Fu allora che si scatenò il contrasto?
Sì. Fui raggiunto da un provvedimento cautelare disciplinare del Csm. Venni accusato di avere detto che nel Tribunale dei minori di Bologna si amministrava una giustizia più adatta alla Corea del Nord, di avere denigrato il presidente Millo. Fui trasferito a Modena, come giudice del lavoro. Venne trasferito anche Stanzani, mentre Imparato fu emarginato. Nel dicembre 2011, però, la Cassazione a sezioni unite annullò quella decisione criticando duramente il Csm perché non aveva ascoltato le mie ragioni, né aveva dato seguito alle mie denunce.
Così lei tornò a Bologna?
Sì. Ma per i ritardi del Csm, anch’essi illegittimi, il rientro avvenne solo il 18 settembre 2012. Millo nel frattempo era andato via, ma non era cambiato gran che. Fui messo a trattare i casi più vecchi: pendenze che risalivano al 2009. Fui escluso da ogni nuovo procedimento di adottabilità. Capii allora perché un magistratro della procura generale della Cassazione qualche mese prima mi aveva suggerito di smetterla, che stavo dando troppo fastidio a gente che avrebbe potuto farmi desistere con mezzi potenti.

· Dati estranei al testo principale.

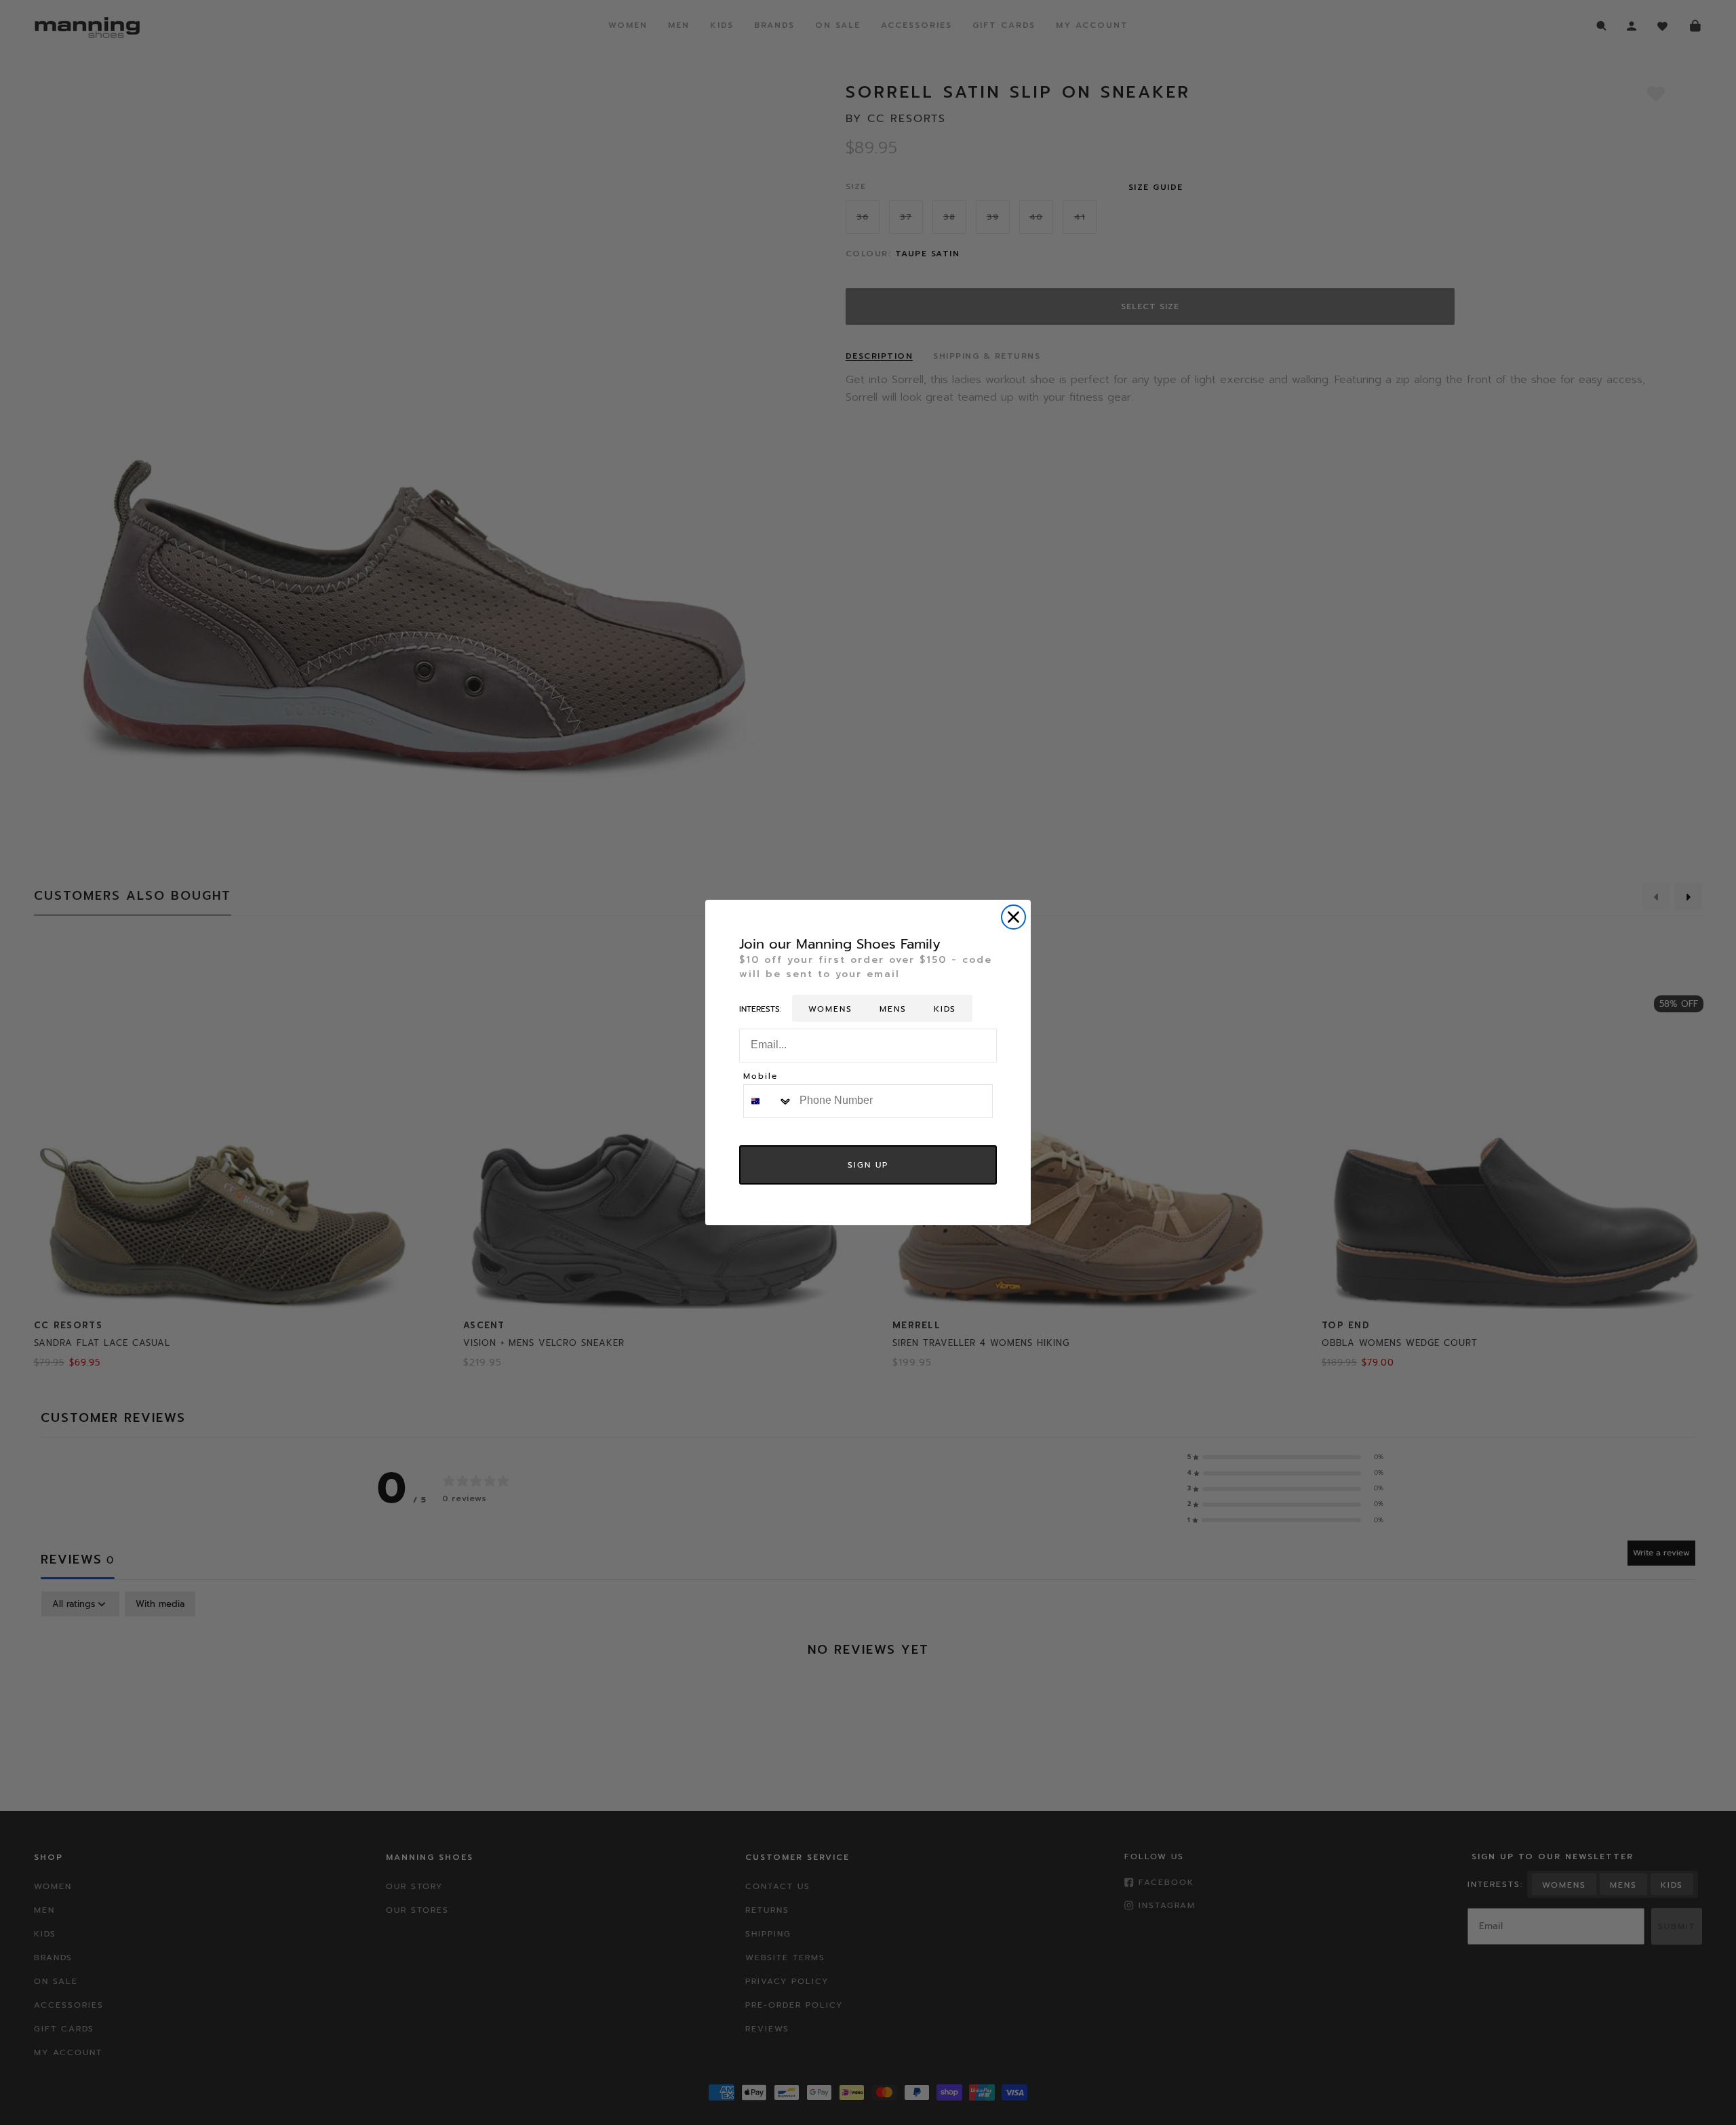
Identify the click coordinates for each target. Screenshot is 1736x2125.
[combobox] (768, 1101)
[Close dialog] (1013, 917)
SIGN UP (868, 1165)
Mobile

Sta dicendo che fu minacciato?
Mettiamola così: ero stato caldamente invitato a non rompere più le scatole. Capii che era tutto inutile, che il muro non cadeva. Intanto, in marzo, Stanzani era morto. Decisi di abbandonare la magistratura.
E ora?
Ora faccio l’avvocato. Ma lavoro da fuori perché le cose cambino. Parlo a convegni, scrivo, faccio domande indiscrete.
Che cosa chiede?
Per esempio che i magistrati delle procure presso i tribunali dei minori vadano a controllare i centri d’affido: non lo fanno mai, ma è un vero peccato perché troverebbero sicuramente molte sorprese. Chiedo anche che il Garante nazionale dell’infanzia mostri più coraggio, che usi le competenze che erroneamente ritiene di non avere, che indaghi. Qualcuno dovrà pur farlo. È uno scandalo tutto italiano: va scoperchiato.